_给定文段_.
################

用户表 用户数不固定
ID Name
1 lily
2 lucy
3 jim
...
有多少个用户就有多少列,如下
列名 用户1 用户2 用户3
ID 1 2 3
Name lily lucy jim
------解决方案--------------------
就是拼接sql,拼接成行列转换的语句。
--> 测试数据: [ta]
if object_id('[ta]') is not null
drop table [ta]
create table [ta] ([ID] int,[Name] varchar(4))
insert into [ta]
select 1,'lily' union all
select 2,'lucy' union all
select 3,'jim'
declare @s varchar(8000)
set @s='select 列名=''ID'''
select @s=@s+',max(case when id='+cast(ID as varchar(5))+' then cast(id as varchar(10)) else null end)'
from ta
set @s=@s+'from ta union '
set @s=@s+'select 列名=''Name'''
select @s=@s+',max(case when id='+cast(ID as varchar(5))+' then name else null end)'
from ta
set @s=@s+'from ta '
exec(@s)
ID 1 2 3
Name lily lucy jim
------解决方案--------------------
六楼方法
------解决方案--------------------
--基础表数据
CREATE TABLE #TEMP (ID VARCHAR(10),NAME VARCHAR(10))
INSERT INTO #TEMP
SELECT '1','张三'
UNION ALL
SELECT '2','李四'
UNION ALL
SELECT '3','王五'
UNION ALL
SELECT '4','李六'
DECLARE @SQL VARCHAR(MAX)
SET @SQL='SELECT ''ID'' 列名'
SELECT @SQL=@SQL+',MAX(CASE WHEN ID='''+ID+''' then ID else null end) as [用户'+ID+'] '
from (
SELECT DISTINCT ID,NAME FROM #TEMP
) AS T
SET @SQL=@SQL+' FROM #TEMP '
SET @SQL=@SQL+' UNION ALL '
SET @SQL=@SQL+ ' SELECT ''姓名'' 列名'
SELECT @SQL=@SQL+',MAX(CASE WHEN NAME='''+NAME+''' then NAME else null end) as [用户'+ID+'] '
from (
SELECT DISTINCT ID,NAME FROM #TEMP
) AS T
SET @SQL=@SQL+' FROM #TEMP '
PRINT(@SQL)
EXEC(@SQL)
DROP TABLE #TEMP

################

_提供材料_.

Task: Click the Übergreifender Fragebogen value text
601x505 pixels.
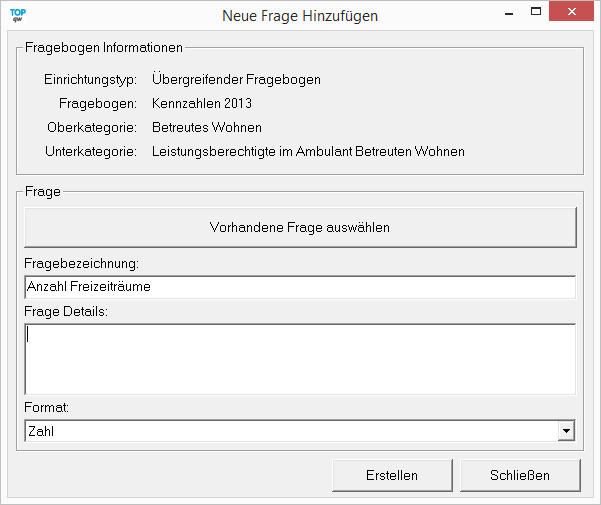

################

_练习任务_.
• A. 请从行列转换讨论帖中一字不改地引用一段：从含有“有多少个用户就有多少列,如下”的词句开始，到“([ID] int,[Name] varchar(4))”结束。
• B. 在行列转换讨论帖里，第一个解决方案提出的做法是什么？

_逐题答案_.
• A.
有多少个用户就有多少列,如下
列名 用户1 用户2 用户3
ID 1 2 3
Name lily lucy jim
------解决方案--------------------
就是拼接sql,拼接成行列转换的语句。
--> 测试数据: [ta]
if object_id('[ta]') is not null
drop table [ta]
create table [ta] ([ID] int,[Name] varchar(4))

• B. 拼接sql，拼接成行列转换的语句。